→ Instruction:
Can you render the data, starting from its first line and stopping after the line containing "Action: (x=108, y=36)", as a JSON list of strings with one string per line and blank lines omitted?

→ Raw records:
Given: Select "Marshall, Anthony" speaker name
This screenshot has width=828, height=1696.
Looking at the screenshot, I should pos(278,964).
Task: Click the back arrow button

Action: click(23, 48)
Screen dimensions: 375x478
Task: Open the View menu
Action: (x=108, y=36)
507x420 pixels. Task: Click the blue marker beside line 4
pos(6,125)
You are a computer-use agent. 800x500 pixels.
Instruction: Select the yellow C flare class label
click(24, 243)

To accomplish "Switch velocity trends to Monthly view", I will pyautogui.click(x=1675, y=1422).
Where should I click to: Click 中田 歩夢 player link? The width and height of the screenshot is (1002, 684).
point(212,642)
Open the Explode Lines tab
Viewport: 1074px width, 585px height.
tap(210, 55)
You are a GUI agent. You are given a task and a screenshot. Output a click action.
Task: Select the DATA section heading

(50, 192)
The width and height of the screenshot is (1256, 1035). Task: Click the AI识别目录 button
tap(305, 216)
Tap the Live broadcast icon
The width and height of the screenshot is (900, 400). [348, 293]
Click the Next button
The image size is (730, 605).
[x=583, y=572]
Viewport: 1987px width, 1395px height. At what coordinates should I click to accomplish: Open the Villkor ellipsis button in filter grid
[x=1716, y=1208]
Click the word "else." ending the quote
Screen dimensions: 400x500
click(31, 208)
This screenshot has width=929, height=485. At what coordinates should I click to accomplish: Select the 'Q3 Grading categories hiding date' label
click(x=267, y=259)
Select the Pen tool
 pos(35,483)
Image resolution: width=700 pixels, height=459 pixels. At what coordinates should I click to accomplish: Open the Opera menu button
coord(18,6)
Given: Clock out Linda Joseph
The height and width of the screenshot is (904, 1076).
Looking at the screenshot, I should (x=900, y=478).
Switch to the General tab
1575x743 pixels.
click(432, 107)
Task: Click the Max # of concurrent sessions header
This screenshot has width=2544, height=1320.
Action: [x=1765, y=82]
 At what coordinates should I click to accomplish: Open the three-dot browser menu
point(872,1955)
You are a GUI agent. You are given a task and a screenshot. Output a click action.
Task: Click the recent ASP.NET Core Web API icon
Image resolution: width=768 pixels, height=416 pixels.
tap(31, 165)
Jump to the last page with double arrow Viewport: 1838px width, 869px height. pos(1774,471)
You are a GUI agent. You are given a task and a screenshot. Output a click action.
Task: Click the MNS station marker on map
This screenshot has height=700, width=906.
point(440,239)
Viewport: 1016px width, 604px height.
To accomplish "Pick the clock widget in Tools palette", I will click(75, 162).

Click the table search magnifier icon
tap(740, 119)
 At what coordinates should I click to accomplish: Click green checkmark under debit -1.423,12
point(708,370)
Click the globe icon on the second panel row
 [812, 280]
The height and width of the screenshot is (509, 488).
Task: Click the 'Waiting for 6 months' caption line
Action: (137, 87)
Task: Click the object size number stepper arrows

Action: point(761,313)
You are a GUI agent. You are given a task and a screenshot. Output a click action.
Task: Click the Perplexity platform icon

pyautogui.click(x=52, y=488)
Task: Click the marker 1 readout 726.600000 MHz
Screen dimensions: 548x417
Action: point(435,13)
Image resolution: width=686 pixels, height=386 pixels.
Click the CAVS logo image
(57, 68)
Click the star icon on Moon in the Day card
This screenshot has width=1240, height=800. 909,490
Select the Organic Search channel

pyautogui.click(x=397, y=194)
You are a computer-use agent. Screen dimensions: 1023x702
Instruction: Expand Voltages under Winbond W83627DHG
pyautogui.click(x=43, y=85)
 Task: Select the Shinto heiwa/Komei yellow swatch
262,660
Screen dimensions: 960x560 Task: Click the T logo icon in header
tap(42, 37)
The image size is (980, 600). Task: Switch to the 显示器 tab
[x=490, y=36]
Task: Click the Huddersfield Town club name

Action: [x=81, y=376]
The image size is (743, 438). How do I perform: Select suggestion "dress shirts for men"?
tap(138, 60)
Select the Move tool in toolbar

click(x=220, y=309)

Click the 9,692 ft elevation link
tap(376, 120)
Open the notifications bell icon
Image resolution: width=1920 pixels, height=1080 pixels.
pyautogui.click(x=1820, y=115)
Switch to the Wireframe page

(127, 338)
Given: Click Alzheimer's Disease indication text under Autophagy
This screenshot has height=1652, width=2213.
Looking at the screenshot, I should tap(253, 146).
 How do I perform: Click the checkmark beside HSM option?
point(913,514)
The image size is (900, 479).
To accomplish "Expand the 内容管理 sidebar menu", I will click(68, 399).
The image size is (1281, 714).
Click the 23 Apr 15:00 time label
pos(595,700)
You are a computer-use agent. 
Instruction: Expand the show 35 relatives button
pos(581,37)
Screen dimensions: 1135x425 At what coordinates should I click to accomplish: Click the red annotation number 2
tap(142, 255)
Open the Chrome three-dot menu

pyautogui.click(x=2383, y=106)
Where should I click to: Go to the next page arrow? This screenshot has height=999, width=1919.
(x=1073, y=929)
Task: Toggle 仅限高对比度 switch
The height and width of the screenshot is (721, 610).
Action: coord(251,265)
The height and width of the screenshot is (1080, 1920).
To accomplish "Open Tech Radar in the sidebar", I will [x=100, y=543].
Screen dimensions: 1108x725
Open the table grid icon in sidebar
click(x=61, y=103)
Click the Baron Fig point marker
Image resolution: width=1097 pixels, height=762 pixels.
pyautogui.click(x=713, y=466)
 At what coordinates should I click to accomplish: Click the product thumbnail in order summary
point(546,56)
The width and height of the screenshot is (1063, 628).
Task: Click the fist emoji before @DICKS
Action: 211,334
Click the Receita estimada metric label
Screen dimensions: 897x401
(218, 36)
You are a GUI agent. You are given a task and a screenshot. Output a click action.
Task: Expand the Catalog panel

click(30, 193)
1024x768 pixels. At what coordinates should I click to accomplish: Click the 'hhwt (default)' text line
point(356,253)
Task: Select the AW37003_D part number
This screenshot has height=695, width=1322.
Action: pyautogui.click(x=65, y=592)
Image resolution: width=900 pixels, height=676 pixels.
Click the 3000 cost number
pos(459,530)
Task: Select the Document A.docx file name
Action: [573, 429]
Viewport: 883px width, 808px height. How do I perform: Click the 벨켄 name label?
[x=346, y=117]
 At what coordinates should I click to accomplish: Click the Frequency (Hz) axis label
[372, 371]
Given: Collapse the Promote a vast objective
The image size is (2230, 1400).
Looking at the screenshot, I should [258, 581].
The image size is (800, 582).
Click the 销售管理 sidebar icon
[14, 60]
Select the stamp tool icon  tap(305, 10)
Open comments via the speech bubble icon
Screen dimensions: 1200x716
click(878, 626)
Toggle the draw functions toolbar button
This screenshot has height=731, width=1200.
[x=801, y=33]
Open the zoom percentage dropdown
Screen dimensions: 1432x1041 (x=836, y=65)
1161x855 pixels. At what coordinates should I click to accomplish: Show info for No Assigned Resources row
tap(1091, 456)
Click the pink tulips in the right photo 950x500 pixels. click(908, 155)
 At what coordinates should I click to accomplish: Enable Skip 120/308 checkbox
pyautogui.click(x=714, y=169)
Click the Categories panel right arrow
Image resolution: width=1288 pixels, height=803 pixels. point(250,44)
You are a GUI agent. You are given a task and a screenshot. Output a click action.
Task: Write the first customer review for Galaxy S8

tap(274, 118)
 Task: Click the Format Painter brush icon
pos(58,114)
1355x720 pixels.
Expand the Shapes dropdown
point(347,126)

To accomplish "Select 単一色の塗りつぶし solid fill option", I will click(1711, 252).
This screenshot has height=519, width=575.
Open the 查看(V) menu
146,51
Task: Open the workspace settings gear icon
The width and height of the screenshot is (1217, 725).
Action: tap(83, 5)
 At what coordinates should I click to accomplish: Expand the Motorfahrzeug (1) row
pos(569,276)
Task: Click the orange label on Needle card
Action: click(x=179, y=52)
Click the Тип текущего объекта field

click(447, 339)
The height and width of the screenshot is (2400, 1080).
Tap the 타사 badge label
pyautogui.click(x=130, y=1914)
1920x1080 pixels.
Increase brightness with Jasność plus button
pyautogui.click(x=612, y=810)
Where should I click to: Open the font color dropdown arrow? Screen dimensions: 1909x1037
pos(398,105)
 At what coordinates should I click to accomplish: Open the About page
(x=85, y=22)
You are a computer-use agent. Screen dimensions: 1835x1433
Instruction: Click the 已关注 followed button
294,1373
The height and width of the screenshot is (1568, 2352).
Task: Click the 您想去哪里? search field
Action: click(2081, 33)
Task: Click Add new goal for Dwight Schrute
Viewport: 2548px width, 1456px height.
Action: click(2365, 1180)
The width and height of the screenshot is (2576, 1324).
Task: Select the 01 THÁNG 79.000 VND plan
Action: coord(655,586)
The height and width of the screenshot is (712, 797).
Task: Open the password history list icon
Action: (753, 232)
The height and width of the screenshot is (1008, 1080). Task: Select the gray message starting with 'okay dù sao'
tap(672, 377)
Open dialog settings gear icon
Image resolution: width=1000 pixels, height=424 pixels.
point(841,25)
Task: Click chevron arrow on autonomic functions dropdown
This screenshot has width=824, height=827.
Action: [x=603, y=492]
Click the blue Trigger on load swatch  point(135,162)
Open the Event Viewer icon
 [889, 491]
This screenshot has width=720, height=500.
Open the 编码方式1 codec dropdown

→ Exercise response:
[
  "Given: Select \"Marshall, Anthony\" speaker name",
  "This screenshot has width=828, height=1696.",
  "Looking at the screenshot, I should pos(278,964).",
  "Task: Click the back arrow button",
  "Action: click(23, 48)",
  "Screen dimensions: 375x478",
  "Task: Open the View menu",
  "Action: (x=108, y=36)"
]